▶ _EXCERPTED PASSAGE_
How crazy is that that these people are happy to watch someone burn to death in the public square.
whats crazier is the story behind it....
By 5:00 p.m., a mob of about 4,000 whites had crowded into the street on the south side of the Douglas County Courthouse. They began to assault the police officers, pushing one through a pane of glass in a door and attacking two others who had wielded clubs at the mob. At 5:15 p.m., officers deployed
fire hoses to dispel the crowd, but they responded with a shower of bricks and sticks. Nearly every window on the south side of the courthouse was broken. The crowd stormed the lower doors of the courthouse, and the Police inside discharged their weapons down an elevator shaft in an attempt to frighten them, but this further incited the mob. They again rushed the police who were standing guard outside the building, broke through their lines, and entered the courthouse through a broken basement door.
It was at this moment that Marshal Eberstein,
chief of police, arrived. He asked leaders of the mob to give him a chance to talk to the crowd. He mounted to one of the window sills. Beside him was a recognized chief of the mob. At the request of its leader, the crowd stilled its clamor for a few minutes. Chief Eberstein tried to tell the mob that its mission would best be served by letting justice take its course. The crowd refused to listen. Its members howled so that the chief's voice did not carry more than a few feet. Eberstein ceased his attempt to talk and entered the besieged building.
By 6 p.m., throngs swarmed about the court house on all sides. The crowd wrestled
revolvers, badges and caps from policemen. They chased and beat every colored person who ventured into the vicinity. White men who attempted to rescue innocent blacks from unmerited punishment were subjected to physical abuse. The police had lost control of the crowd.
By 7 p.m., most of the policemen had withdrawn to the interior of the court house. There, they joined forces with Michael Clark, sheriff of Douglas County, who had summoned his deputies to the building with the hope of preventing the capture of Brown. The policemen and sheriffs formed their line of last resistance on the fourth floor of the court house.
The police were not successful in their efforts. Before 8 p.m., they discovered that the crowd had set the courthouse building on fire. Its leaders had tapped a nearby
gasoline filling station and saturated the lower floors with the flammable liquid.
Shots were fired as the mob pillaged hardware stores in the
business district and entered
pawnshops, seeking firearms. Police records showed that more than 1,000 revolvers and
shotguns were stolen that night. The mob shot at any policeman; seven officers received gunshot wounds, although none of the wounds were serious.
Louis Young, 16 years old, was fatally shot in the stomach while leading a gang up to the fourth floor of the building. Witnesses said the youth was the most intrepid of the mob's leaders.
Pandemonium reigned outside the building. At Seventeenth and Douglas Streets, one block from the court house, James Hiykel, a 34-year-old businessman, was shot and killed.
The crowd continued to strike the courthouse with bullets and rocks. Spectators were shot. Participants inflicted minor wounds upon themselves. Women were thrown to the ground and trampled. Blacks were dragged from streetcars and beaten
Meanwhile the plight of the police in the court house had become desperate. The fire had licked its way to the third floor. The officers faced the prospect of roasting to death. Appeals for help to the crowd below brought only bullets and curses. The mob frustrated all attempts to raise ladders to the imprisoned police. "Bring Brown with you and you can come down," somebody in the crowd shouted.

▶ _DATASET EXCERPT_
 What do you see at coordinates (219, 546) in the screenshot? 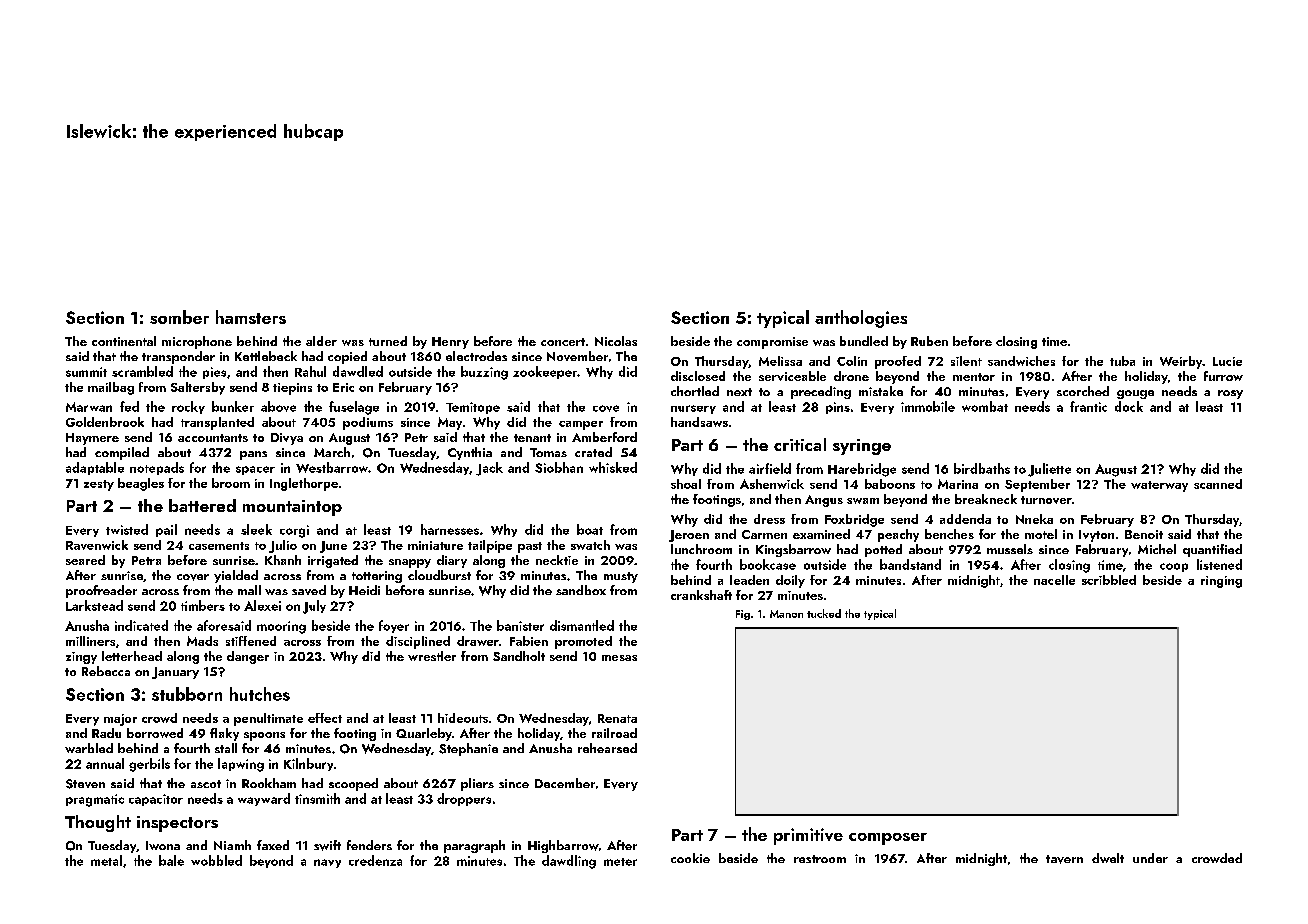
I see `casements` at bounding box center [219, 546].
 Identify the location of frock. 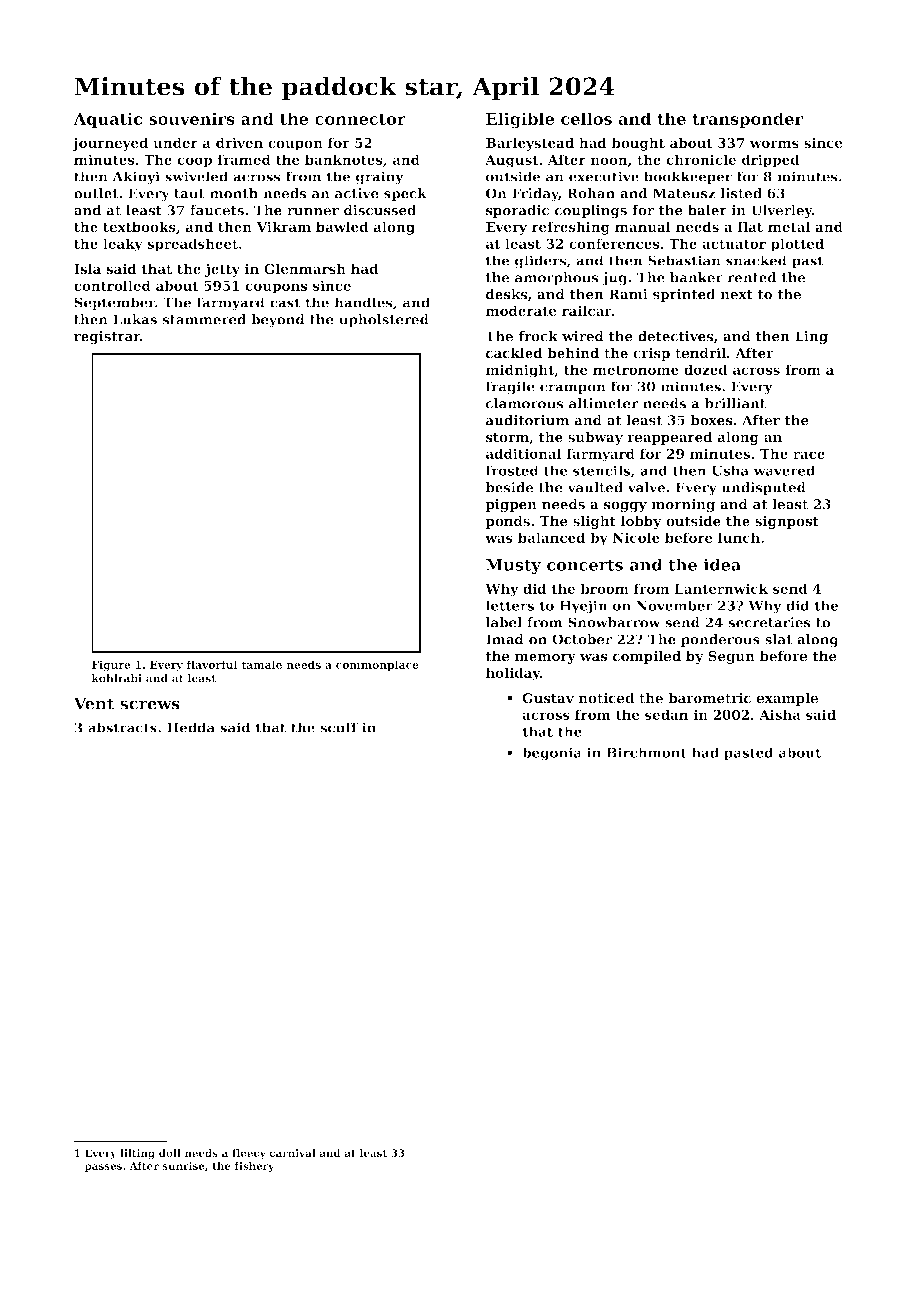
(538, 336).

▶ _EXERCISES TO COMPLETE_
#1 In the passage about the mob at the Douglas County Courthouse, how many revolvers and shotguns did police records show were stolen that night?
#2 Carry on the passage about the mob at the Douglas County Courthouse from the point where it stops.
The lines have no connection to the passage about the mob at the Douglas County Courthouse.

▶ _ANSWERS PROVIDED_
#1 More than 1,000.

#2
On the second floor of the building, three policemen and a newspaper reporter were imprisoned in a safety vault, whose thick metal door the mob had shut. The four men hacked their way out through the court house wall. The mob shot at them as they squirmed out of the stifling vault.
The gases of
formaldehyde added to the terrors of the men imprisoned within the flaming building. Several jars of the powerful chemical had burst on the stairway. Its deadly fumes mounted to the upper floors. Two policemen were overcome. Their companions could do nothing to alleviate their sufferings.
Sheriff Clark led his prisoners (there were 121 of them) to the roof. Will Brown, for whom the mob was howling, became hysterical. Blacks, fellow prisoners of the hunted man, tried to throw him off the roof. Deputy Sheriffs Hoye and McDonald foiled the attempt.
Sheriff Clark ordered that female prisoners be taken from the building due to their distress. They ran down the burning staircases clad only in prison pajamas. Some of them fainted on the way. Members of the mob escorted them through the smoke and flames. Black women as well as white women were helped to safety.
The mob poured more gasoline into the building. They cut every line of hose that firemen laid from nearby
hydrants. The flames were rapidly lapping their way upward. It seemed like certain cremation for the prisoners and their protectors.
Then three slips of paper were thrown from the fourth floor on the west side of the building. On one piece was scrawled: "The judge says he will give up Negro Brown. He is in dungeon. There are 100 white prisoners on the roof. Save them."
Another note read: "Come to the fourth floor of the building and we will hand the negro over to you."
The mob in the street shrieked its delight at the last message. Boys and young men placed firemen's ladders against the building. They mounted to the second story. One man had a heavy coil of new rope on his back. Another had a shotgun.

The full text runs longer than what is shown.